R.E.S.P.E.C.T. Part 1

“Nothing is more despicable than respect based on fear.” – Albert Camus

In the last chapter I wrote about the bodhisattva, the buddha who sets aside her own well-being for the well-being of humanity. We have gone far down the road of the “what’s in it for me” society, but not so far that we can’t reverse it. My salvation was that I wasn’t born a part of the ruling class. Instead, I was a restaurant manager. I had the privilege of working in a variety of jobs that allowed me to mold the minds and work ethic of young people. I wasn’t perfect. I had some major failures along the way. The one thing that I tried to instill in every one of the m was the idea of respect. It is a word that I hold above all others. Respect comes in many forms, but each of them is an unconditional virtue.
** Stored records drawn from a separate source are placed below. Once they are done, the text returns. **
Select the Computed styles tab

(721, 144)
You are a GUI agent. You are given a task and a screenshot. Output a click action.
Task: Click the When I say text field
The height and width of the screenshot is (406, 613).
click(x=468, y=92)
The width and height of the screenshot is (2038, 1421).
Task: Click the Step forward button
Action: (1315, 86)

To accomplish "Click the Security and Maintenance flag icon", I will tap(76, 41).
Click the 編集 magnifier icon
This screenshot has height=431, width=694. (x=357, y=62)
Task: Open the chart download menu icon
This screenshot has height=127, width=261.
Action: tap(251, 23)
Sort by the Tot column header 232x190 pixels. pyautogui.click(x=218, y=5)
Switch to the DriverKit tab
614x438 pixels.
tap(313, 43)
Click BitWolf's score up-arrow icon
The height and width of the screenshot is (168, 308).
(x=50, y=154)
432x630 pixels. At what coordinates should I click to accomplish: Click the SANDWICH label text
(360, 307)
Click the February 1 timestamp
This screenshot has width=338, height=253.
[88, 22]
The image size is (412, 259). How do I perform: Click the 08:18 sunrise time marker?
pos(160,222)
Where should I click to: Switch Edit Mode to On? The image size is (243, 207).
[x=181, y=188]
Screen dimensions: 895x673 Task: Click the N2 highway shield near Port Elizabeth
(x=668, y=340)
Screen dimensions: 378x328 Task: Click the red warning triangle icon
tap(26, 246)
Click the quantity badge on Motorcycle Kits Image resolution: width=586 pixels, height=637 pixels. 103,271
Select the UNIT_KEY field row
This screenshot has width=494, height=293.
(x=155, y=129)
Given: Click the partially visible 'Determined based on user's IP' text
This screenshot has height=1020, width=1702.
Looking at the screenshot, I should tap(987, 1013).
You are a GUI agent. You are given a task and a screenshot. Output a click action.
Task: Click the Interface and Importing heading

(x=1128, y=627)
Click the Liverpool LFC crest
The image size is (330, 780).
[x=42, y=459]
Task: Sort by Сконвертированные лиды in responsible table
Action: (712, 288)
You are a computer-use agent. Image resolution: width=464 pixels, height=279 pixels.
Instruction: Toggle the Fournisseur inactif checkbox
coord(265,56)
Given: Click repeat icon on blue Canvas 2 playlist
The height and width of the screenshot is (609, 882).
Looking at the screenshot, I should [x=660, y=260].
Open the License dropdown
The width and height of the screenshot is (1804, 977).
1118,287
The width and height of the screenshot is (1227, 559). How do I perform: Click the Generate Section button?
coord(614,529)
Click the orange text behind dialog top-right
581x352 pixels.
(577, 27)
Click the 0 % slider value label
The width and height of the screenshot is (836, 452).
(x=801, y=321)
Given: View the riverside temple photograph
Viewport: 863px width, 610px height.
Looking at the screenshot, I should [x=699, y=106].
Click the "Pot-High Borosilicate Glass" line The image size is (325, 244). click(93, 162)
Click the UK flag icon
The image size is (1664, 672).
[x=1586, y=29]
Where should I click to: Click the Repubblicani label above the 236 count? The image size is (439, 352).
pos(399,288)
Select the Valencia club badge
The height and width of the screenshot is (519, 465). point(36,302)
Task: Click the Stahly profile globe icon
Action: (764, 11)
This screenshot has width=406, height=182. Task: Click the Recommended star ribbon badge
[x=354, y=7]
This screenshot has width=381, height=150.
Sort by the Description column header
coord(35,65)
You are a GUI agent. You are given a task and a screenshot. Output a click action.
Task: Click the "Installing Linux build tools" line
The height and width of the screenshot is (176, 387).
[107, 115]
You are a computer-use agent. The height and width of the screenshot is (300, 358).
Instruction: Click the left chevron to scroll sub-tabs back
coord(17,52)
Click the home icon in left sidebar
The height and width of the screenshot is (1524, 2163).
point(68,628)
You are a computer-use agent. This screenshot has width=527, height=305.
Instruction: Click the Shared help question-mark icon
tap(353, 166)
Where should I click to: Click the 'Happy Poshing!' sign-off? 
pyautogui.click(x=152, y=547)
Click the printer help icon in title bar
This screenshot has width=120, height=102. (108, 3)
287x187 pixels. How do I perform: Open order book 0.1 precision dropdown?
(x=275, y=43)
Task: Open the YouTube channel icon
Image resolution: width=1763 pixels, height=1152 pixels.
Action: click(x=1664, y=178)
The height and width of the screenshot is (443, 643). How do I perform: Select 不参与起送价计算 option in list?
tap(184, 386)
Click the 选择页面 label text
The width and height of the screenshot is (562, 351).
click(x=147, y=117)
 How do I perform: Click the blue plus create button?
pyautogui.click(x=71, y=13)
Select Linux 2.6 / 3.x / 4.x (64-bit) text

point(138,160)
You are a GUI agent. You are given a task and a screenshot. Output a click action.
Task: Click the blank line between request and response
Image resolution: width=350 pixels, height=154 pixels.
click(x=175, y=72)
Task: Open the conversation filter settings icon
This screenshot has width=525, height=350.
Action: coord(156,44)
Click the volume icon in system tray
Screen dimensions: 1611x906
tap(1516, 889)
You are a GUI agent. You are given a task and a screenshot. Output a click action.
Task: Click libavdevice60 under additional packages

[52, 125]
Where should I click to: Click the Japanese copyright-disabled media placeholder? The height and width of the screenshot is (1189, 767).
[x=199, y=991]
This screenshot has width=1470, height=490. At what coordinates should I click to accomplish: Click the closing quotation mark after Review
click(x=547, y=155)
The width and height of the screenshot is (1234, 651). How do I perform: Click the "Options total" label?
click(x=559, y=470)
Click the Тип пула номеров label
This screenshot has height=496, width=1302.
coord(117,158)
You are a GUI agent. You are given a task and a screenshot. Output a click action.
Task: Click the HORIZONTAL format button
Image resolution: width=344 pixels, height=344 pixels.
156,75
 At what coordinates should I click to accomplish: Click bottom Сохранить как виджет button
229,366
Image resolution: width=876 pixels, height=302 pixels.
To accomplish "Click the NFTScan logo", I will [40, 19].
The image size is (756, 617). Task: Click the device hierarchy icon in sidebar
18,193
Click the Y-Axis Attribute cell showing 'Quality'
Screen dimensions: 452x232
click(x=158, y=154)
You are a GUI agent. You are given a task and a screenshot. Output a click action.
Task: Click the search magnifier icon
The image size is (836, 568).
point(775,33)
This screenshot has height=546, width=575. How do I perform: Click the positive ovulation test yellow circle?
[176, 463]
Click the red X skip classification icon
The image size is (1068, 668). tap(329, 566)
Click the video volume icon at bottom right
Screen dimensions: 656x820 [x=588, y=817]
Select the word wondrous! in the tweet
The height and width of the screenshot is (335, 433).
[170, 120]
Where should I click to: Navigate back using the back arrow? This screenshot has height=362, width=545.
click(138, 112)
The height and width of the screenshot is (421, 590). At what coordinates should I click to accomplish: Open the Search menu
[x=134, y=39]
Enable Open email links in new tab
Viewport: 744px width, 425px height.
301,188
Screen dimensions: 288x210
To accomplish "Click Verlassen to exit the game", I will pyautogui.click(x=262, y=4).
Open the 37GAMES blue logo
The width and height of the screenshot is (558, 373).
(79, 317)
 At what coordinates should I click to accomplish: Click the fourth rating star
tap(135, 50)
If we are to build a global community, the first pillar has to be respect. The wonderful thing about humanity is that each of us, all seven billion of us, are unique in every way. There are as many different nuances that color the way we identify ourselves as there are people in this world. We come from different countries and different regions, states, cities and towns within those countries. We speak different languages and different dialects and accents within those languages. We come from religious backgrounds that mold our philosophy, the way we think and the things that we believe in. We are attracted to different things in our fellow humans, be it body shape, coloring, features or gender. We have different ancestries that dictate the color of our skin, the consistency of our hair and the shape of our features. And the nuances continue all the way down to the sibling level, where a twin will often look, act, talk and believe differently from his other half. It is impossible to know with any surety who you are looking at the first time you encounter them. And yet there are many people on this earth that will slap a label on you as soon as you walk through the door.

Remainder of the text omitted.